=== Section Start ===
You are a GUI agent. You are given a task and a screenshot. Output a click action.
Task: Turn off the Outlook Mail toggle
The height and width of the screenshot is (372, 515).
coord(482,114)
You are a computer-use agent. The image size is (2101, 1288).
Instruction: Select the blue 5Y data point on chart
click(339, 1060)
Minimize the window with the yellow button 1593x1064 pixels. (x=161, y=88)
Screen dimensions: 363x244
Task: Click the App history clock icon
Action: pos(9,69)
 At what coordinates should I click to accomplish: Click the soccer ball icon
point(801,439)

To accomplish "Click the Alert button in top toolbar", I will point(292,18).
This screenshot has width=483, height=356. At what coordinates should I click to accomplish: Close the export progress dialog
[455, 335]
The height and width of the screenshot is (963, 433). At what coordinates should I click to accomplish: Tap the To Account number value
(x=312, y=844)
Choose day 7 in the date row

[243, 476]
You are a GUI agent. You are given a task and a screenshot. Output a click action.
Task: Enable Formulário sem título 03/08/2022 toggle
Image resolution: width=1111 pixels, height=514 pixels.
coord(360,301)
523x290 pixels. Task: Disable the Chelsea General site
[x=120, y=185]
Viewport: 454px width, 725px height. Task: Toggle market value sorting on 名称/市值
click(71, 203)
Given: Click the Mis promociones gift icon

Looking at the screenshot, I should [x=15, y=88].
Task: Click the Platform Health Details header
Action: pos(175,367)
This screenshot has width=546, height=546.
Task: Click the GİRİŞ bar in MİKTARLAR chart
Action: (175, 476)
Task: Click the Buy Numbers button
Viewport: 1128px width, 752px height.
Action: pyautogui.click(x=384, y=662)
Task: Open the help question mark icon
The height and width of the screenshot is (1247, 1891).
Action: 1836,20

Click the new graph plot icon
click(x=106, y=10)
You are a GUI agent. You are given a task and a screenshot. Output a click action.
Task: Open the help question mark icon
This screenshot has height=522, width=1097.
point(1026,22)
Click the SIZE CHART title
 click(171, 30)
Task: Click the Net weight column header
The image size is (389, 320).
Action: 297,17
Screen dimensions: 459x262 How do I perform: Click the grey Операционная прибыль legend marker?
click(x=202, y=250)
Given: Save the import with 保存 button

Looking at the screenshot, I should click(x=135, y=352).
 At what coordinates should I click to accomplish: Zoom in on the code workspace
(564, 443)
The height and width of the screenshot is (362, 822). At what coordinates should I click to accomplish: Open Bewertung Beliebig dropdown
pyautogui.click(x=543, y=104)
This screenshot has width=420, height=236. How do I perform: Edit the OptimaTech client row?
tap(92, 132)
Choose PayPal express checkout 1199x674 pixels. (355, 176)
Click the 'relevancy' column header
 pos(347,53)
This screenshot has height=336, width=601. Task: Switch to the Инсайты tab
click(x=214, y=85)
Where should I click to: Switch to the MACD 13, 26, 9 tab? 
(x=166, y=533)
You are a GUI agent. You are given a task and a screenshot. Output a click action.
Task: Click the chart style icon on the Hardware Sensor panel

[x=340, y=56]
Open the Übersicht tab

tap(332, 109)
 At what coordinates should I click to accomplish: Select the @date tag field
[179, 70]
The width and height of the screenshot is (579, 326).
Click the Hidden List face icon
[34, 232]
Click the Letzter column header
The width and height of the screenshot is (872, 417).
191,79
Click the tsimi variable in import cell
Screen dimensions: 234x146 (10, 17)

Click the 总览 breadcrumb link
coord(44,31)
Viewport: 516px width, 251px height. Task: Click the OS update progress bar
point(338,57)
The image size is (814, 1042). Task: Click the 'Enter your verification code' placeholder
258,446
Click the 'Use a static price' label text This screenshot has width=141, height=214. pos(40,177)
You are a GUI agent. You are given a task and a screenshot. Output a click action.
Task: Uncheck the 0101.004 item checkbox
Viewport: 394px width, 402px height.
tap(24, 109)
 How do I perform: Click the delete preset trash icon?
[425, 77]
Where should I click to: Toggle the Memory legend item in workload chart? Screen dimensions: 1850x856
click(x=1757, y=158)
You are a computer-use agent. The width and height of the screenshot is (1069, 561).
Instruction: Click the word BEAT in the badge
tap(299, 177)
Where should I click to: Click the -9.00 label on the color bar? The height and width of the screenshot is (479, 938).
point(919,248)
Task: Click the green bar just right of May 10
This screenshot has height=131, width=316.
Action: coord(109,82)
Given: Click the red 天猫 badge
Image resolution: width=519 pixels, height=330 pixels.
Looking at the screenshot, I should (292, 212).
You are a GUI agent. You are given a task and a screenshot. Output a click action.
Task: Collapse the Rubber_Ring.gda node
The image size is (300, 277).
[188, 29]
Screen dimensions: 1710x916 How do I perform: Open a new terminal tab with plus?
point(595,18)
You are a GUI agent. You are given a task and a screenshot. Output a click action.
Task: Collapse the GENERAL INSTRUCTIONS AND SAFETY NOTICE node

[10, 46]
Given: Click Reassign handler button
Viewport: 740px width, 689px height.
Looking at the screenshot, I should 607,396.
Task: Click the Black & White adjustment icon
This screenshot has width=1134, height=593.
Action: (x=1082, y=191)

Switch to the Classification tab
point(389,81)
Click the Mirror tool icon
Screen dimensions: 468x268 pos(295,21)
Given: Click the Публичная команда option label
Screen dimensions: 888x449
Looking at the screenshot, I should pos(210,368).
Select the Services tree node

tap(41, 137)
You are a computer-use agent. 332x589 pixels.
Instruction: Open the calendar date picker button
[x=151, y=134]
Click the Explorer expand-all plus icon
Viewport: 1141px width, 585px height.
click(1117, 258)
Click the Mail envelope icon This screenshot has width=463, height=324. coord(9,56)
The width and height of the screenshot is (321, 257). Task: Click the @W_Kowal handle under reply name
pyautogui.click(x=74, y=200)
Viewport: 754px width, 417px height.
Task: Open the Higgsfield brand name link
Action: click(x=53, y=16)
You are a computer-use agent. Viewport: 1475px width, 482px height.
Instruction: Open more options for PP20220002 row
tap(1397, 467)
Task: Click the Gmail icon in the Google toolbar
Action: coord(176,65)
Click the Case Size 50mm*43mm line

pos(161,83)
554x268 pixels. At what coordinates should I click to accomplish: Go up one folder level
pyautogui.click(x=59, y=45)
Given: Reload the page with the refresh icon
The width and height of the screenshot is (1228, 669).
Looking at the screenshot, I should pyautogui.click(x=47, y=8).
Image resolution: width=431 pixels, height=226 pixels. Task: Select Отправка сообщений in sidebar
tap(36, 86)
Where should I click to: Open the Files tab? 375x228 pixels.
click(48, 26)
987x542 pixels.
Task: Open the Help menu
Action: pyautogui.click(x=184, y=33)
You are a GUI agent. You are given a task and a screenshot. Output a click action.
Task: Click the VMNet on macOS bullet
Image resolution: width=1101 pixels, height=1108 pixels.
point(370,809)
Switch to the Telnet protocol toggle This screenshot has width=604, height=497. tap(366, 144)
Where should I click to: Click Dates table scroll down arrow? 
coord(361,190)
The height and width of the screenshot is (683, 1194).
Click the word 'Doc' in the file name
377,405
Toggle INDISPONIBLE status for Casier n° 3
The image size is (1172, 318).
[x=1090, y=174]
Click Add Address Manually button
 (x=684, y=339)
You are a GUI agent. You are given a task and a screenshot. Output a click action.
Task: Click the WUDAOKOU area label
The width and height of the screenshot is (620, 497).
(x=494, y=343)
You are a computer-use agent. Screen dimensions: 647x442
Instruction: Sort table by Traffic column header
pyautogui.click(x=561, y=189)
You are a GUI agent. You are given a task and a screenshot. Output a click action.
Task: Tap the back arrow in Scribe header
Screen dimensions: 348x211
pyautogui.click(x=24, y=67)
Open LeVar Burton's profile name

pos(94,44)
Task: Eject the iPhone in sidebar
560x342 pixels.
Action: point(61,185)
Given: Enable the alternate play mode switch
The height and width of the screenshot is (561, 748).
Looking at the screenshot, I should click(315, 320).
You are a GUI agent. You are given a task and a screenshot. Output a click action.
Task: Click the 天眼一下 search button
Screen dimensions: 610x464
=== Section End ===
Look over the material above and show each line where "computer" appears.

You are a computer-use agent. The image size is (2101, 1288).
You are a computer-use agent. The width and height of the screenshot is (1069, 561).
You are a computer-use agent. 332x589 pixels.
You are a computer-use agent. Viewport: 1475px width, 482px height.
You are a computer-use agent. Screen dimensions: 647x442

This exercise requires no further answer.